This is the surface access point to such a link into the system. The double-octagon structure was built in stone around the platform at the end of the smaller structure. That platform is an elevator that leads down to a maintenance level and then further to the tube car station itself. The surface structure itself is made of stone and is decorated as one would expect a society that loves murals and pictographs would decorate an airport or bus terminal – with bas-reliefs and pictographs of people travelling.

The Octagonal Station

The Octagonal Station

Of course, this particular structure was abandoned ages past when the region’s economy and ecology collapsed. Sealed into the main chamber is some strange demonic entity, but the side doors have been breached by the elements, leading past the main chamber and into the darker interior structures and finally to the elevator itself. Activating the elevator is a much harder task for a group of medieval technology adventurers, as the whole structure is without power and who knows if the hardware would even work if powered up.

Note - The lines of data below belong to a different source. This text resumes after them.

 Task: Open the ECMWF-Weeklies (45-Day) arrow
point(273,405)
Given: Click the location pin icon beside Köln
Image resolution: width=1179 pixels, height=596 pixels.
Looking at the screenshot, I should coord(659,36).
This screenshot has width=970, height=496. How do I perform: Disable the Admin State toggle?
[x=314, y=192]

This location was actually the set of a game of Empire of the Petal Throne that I was a player in last month, run by James Maliszewski (who publishes an excellent Tekumel fanzine – The Excellent Travelling Volume). The upper map just above this is the map I drew as the party mapper during the two sessions we spent in the structure and beneath it (I’m working on the maps that go beneath it, and will probably post them next month). The map below is a representation of the full structure drawn after the session was over…

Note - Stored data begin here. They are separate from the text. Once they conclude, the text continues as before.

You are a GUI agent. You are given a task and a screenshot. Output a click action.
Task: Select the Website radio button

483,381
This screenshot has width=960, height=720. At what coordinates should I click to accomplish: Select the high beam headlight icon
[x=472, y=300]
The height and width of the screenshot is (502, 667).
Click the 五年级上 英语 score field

However, neither actually represents the original floorplan of the location. You see… James was working from another map of an octagonal structure with a few modifications, and I misunderstood his descriptions. Here’s the original map he was working from – except for the addition of the connecting passage between the main structure and the pagoda structure behind it.

Temple of Chag

Temple of Chag

That’s right, we were adventuring in one of my own maps. More comical was that after I discovered this, James admitted that this wasn’t the first time in the campaign that we had, and that this was at least the third such occasion.

Of course, the map can be used for any number of functions beyond the entry level to a tube car station – the back room can easily be an inner sactum to a temple with the public worship space being in the central room.